Quando un impresa assume un suo nominativo naturalmente sceglie il nome del fondatore come “Alessi”, se considerato necessario anche un po’ arrotondato come “adidas” (Adolf Dassler) e arricchito con il luogo di provenienza come HARIBO (Hans Riegel Bonn). Un approccio ancora più significativo è descriverne la funzione o lo scopo come FIAT (Federazione Italiano degli Automobili di Torino), BMW (Bayerische Motorenwerke). Poi può essere scelta anche un’idea generale contenendo l’emozione desiderata come in NATURASì.

Il nome “Ponte fra Lingue” porta anche un’idea più generale cioè quella che sia necessario o utile di servirsi di un mezzo di appoggio per acquisire cioè imparare a comprendere e parlare un’altra lingua. Posso fare anche a meno, dipende dalla mia determinazione, dalle conoscenze già acquistate, dalle esperienze con altre lingue che magari conosco, e anche con il processo (e successo) dell’imparare in generale, di solito nell’ambito della scuola. Poi anche l’adattabilità ad altre culture con mentalità più o meno diverse sicuramente gioca un ruolo.
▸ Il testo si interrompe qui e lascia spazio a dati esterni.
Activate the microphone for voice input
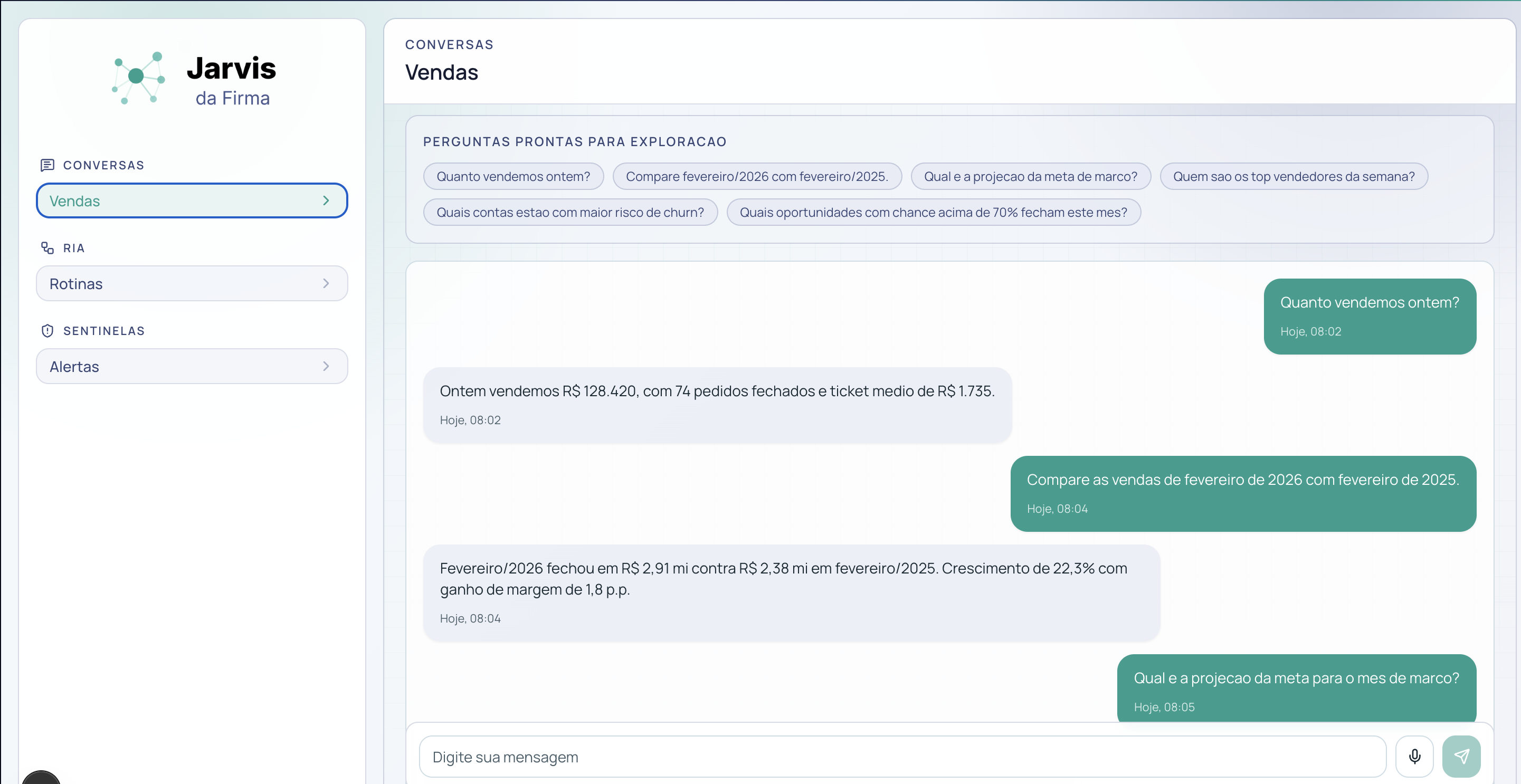The height and width of the screenshot is (784, 1521). tap(1415, 756)
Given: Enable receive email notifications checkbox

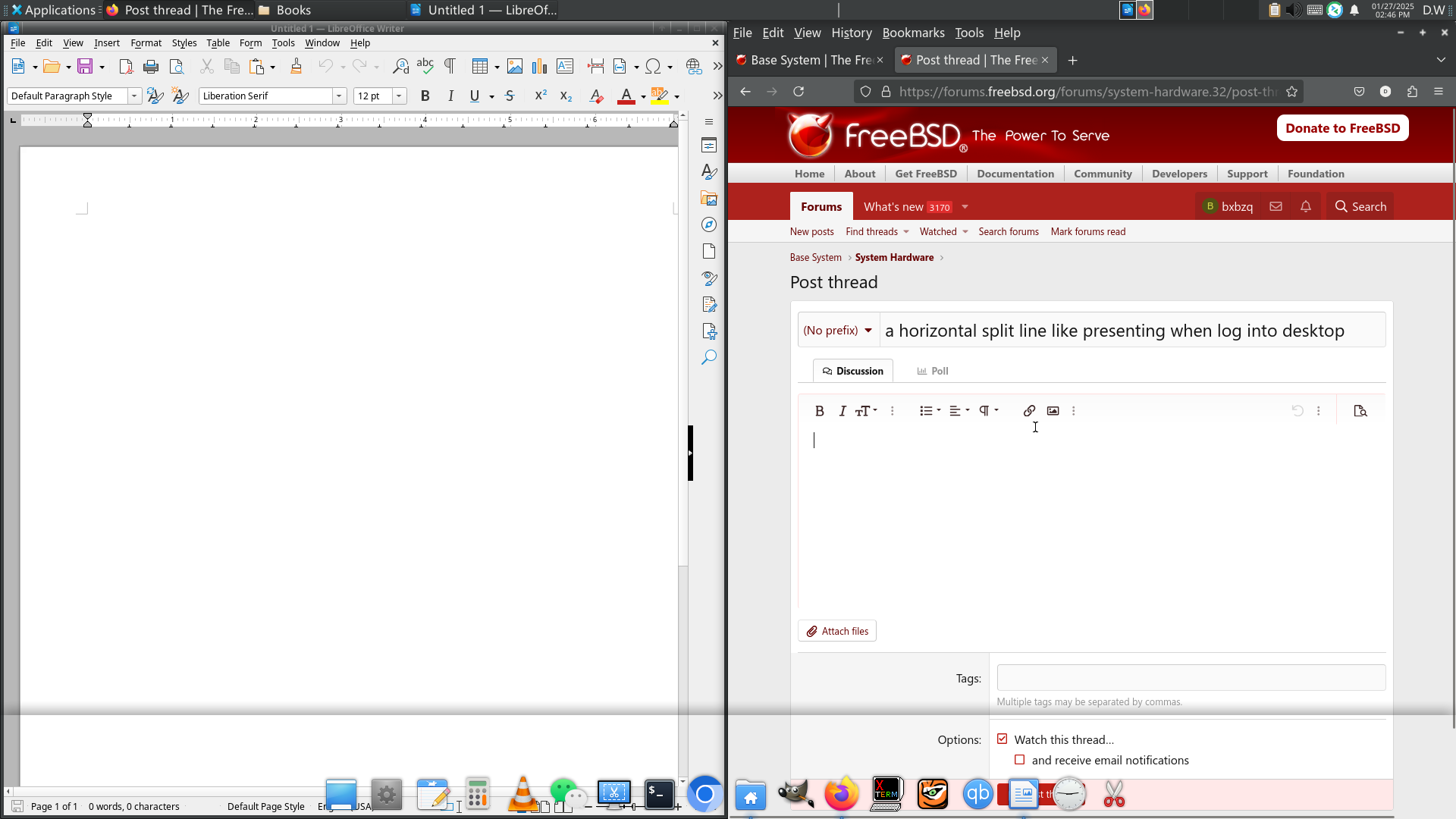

La scelta è paragonabile con fare un tuffo nelle acque sconosciute e con la sponda opposta lontana quindi un impegno che per un nuotatore professionista o amatoriale è già una sfida e fino ad un certo punto un piacere ma per la persona comune porta una difficoltà magari scoraggiante e se lo intraprendessi magari arriverebbe con le ultime forze su un’isola deserta o solo popolata da concittadini (per estendere la rappresentazione) e rimarrebbe deluso oppure tornerebbe indietro. Comunque ogni esperienza ha il suo valore.

Poi è anche vero che i dispositivi che traducono le frasi anche in modo orale e audibile possono aiutare in una situazione di necessità immediata. Solo che non servono davvero a creare un rapporto di percezione ed espressione più profonda: Riducono la lingua all’aspetto di utilità: Fare domande concise e ricevere le relative risposte.

L’idea della scuola e del progetto ponte fra lingue invece lo capisco non solo come un robot programmabile che trasmette nozioni e regole per saper tradurre una lingua in un’altra ma piuttosto come approccio per scoprire la propria creatività. Poi vorremmo avvicinarci ad un’altra lingua e cultura insomma ad un altro mondo in uno scambio che allarga l’orizzonte personale di tutti i coinvolti.